這幾乎是現代鼓風機的雛形,自然,郝風樓在鼓風箱進行了某些改進,採取的是雙向鼓風,裡頭的活塞也想辦法充實,風力更大。
利用水利鼓風,不但解決了人力緊張的問題,同時也大大提高了效率。
當然,能弄出這麼個東西來。一方面要感謝自己的老祖宗,郝風樓花了不少功夫,才找到漢時相關的資料,而另一方面,自然是郝風樓的物理知識,作為穿越者,雖然不能研究出複雜的機器,可是根據一些基礎的物理知識,在原有的基礎上進行改進,卻是手到擒來。
排水的風輪與鼓風箱已經連線在了一起。高爐中的焦煤也已經引燃。鼓風機在水流的帶動下。開始咔咔隨著曲柄運動起來,箱口立即呼呼的吹出風來。
郝風樓鬆了口氣,原來還怕那些木匠壞事,想不到這些傢伙竟是一次成功。倒是差點小看了他們。
水流湍急,鼓風機的出風也是連綿不絕,而且風力極大,出風的箱口正對高爐的風口,頓時,原本只是冒著黑煙並沒有完全燃燒的焦煤迅速開始啪啪作響,爐子裡的焦煤立即燃燒。
郝風樓不能測試溫度,只能一直站在一邊屏息等待,身邊的匠人們也是不做聲。他們心裡隱隱有些期待,期待這位少爺給他們一種全新的見識。
說也奇怪,從前在造作局的時候,在官吏的皮鞭之下,大家做事都只是應付。有一日沒一日的混日子,這鐵煉的如何,和他們一點關係都沒有,反正只要完成了數量,質量如何,上官不會管,他們更懶得計較。
得過且過,若是真要形容,那麼他們從前的生活狀態就是如此。而現在,他們的心境有些不同了,一方面是食君之祿,平白讓人家好飯好菜的供養,又不必動輒打罵,覺得有些不好意思。彷彿不做出點好東西出來,就對不住人家。另一方面,卻也是郝三總管透露,說是隻要大家做得好,將來給工錢,而且還可以接家眷來,照樣也是白米飯供養,不只如此,將來若有兒女,還可讓人教授讀書。
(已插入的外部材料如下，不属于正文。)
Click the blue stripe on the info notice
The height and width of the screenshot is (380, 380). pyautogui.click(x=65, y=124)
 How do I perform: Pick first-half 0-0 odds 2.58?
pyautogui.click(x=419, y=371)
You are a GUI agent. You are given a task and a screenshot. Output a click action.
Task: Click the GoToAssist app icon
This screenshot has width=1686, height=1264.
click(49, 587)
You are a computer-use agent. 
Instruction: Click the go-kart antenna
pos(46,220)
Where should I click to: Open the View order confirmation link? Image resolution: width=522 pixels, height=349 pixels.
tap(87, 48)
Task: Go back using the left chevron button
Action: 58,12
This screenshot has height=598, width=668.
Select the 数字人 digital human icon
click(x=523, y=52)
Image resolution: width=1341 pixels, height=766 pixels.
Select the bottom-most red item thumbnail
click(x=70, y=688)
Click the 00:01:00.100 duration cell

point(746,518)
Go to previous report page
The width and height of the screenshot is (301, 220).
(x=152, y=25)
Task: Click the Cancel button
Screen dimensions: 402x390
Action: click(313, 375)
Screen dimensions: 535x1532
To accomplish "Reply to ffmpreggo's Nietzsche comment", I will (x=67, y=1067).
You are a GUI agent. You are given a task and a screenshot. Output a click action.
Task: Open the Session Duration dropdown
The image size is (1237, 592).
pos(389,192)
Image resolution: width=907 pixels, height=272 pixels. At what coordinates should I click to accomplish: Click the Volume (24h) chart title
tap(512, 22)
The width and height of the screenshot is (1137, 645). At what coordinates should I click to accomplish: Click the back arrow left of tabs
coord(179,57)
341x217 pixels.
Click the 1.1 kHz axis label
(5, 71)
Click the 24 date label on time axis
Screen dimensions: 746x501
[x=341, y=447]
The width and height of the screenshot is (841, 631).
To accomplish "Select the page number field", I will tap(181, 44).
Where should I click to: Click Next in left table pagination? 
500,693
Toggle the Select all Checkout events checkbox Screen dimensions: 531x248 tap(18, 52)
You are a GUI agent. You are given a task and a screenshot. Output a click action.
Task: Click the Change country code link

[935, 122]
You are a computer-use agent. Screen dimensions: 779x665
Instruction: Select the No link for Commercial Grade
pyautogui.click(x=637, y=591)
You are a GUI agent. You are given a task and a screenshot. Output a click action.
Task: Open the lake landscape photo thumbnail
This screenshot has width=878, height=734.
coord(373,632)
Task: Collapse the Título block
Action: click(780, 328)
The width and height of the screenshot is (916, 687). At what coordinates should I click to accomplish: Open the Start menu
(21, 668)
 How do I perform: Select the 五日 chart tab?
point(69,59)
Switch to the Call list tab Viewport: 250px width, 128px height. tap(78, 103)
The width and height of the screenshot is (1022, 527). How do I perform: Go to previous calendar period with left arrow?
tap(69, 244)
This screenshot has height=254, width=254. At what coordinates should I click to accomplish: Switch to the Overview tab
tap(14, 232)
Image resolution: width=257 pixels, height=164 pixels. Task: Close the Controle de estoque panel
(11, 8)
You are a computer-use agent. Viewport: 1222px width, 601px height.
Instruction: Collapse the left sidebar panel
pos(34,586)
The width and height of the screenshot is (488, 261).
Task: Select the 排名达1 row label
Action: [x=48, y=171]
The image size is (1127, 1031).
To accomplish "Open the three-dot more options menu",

雖然不知這做得好到底是何種限度,可是大家卻都告訴自己,定要用心的去做,絕不能丟人。
爐頂上開始冒出煙來,煙霧騰騰,整個爐子裡通紅一片。
幾個有眼力的工匠深吸一口氣,道:“少爺,從前咱們取焦炭,大致就是這個溫度。”
郝風樓知道,若只是這個溫度,不可能完全去除焦煤中的硫份,一旦含硫較多,取出來的焦炭拿去鍊鐵,自然連木炭都不如。他頜首點頭:“再等等,還不夠充分。”
足足又等了半個時辰,爐內的溫度持續升高,郝風樓見機差不多了,道:“取碳。”
一聲令下,早有幾個鐵匠拿出特製的工具,將滾燙的焦炭取出來,接下來的事情也不小,還需粘結、固化、收縮,不過這些,鐵匠們倒是在行,忙活了一個多時辰,焦炭的樣品便送到了郝風樓的手裡,郝風樓左右看了看,見碳身烏黑,沒有一絲雜質,便道:“黃老丈,你來看看,這焦炭如何?”
黃亭連忙排眾而出,接過郝風樓手裡的焦炭,眼睛都瞪大了。